Using large red photophores under each eye, it can shine a spotlight out ahead of itself and see other deep-sea animals all clearly lit up, while remaining completely invisible to both them and any nearby larger predators. It’s able to perceive the color red thanks to a pigment in its eyes modified from chlorophyll, a visual setup unique to this fish and not known from any other vertebrate.

It also has a smaller green photophore further down on its head – inspiring its common name thanks to the resemblance to traffic lights – and many smaller blue and white ones over its head and body.

So, with its highly specialized jaws and ability to see things other deep-sea animals can’t, the stoplight loosejaw must be hunting something pretty impressive, right?

And as it turns out, it eats… plankton.

The vast majority of its diet appears to be copepods, small zooplanktoic crustaceans that are incredibly common in the waters the loosejaw inhabits. It may simply be “snacking” on such a convenient food source in-between rare encounters with larger prey – but it may also be getting the chlorophyll-based pigment needed for its night vision from eating them.

Rostropycnodus

The extinct pycnodonts were a group of mostly circular-shaped fish, convergently similar to modern reef fish like marine angelfish or butterflyfish – but some of them developed much much weirder appearances.

Rostropycnodus gayeti here was one of the especially odd-looking forms, known from the mid-Cretaceous of Lebanon about 100-95 million years ago.

It had an elongated snout with the upper jaw longer than the lower, a pointed spiky horn on its forehead, and a massive pectoral region that bulged out at the front of its body. Meanwhile its pectoral fins were modified into big immobile spines, and its pelvic fins were highly reduced and positioned beneath another set of large spines.

And it was tiny, only about 5.5cm long ~(2″).

It would have been a slow swimmer, relying on its spikiness to deter larger predators, and it’s currently unclear what it ate with its unusual spiny snout. Many other pycnodonts had mouths full of round crushing teeth, but Rostropycnodus’ jaws seem to have been mostly toothless – so perhaps it used its snout to probe around in cracks or sediment for small soft-bodied invertebrates.

Almost-Living Fossils Month #06 – Circle Fish

Pycnodonts were a group of fish that originated in the western Tethys Sea during the Late Triassic (~215 mya), and later spread to most of the rest of the world with the exception of Antarctica and Australia. Ranging in size from a few centimeters to around 2m (6′6″), they had deep vertically-flattened bodies and almost circular silhouettes. Although they somewhat resembled modern marine angelfish or butterflyfish, they weren’t actually very closely related, instead being part of a much older branch of neopterygian fish.

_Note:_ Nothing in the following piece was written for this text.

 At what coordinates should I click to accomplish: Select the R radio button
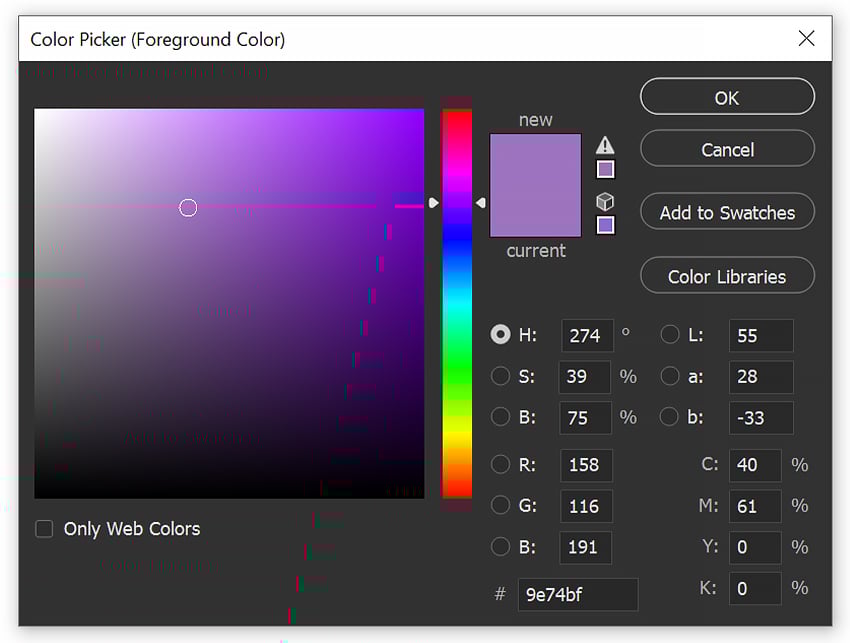[501, 465]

They inhabited a range of shallow coastal waters from marine to freshwater environments, and most of them had jaws full of round flat teeth used to crush hard-shelled prey – but some may have been herbivorous grazers similar to parrotfish, and one lineage even became sharp-toothed piranha-like predators.

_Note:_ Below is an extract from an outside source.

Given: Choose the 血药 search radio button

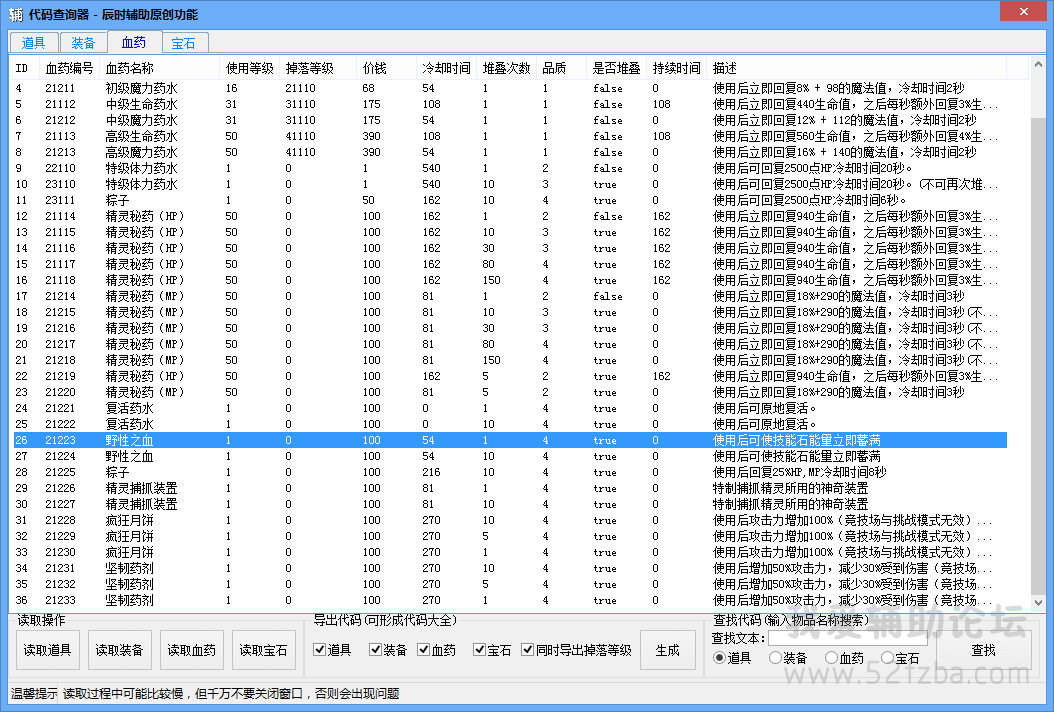Looking at the screenshot, I should tap(832, 658).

Some also developed quite elaborate appearances, such as Hensodon spinosus here. Living during the peak of the pycnodonts’ diversity in the mid-to-late Cretaceous, its fossils are known from Lebanon and date to about 100-95 million years ago.

It was only about 7cm long (2.75″) but it was bristling with various small spines and large “horns”, with different specimens showing two distinct arrangements. One type had double-pronged forward-facing horns, while the other had two horns one after the other – this may be evidence of sexual dimorphism, with the “bull horned” form thought to be male and the “rhino horned” form thought to be female.

Hensodon was also probably stripy in life, since one fossil preserves faint evidence of a light-and-dark stripe pattern on its dorsal fin.

Only a few pycnodonts survived into the Cenozoic, and their last appearance in the fossil record was in the mid-Eocene (~40 mya). Since this was at about the same time that more modern types of reef fish began to evolve, it’s likely that a combination of new competition and changing climate conditions resulted in the last pycnodonts going extinct by the end of the Eocene around 33 million years ago.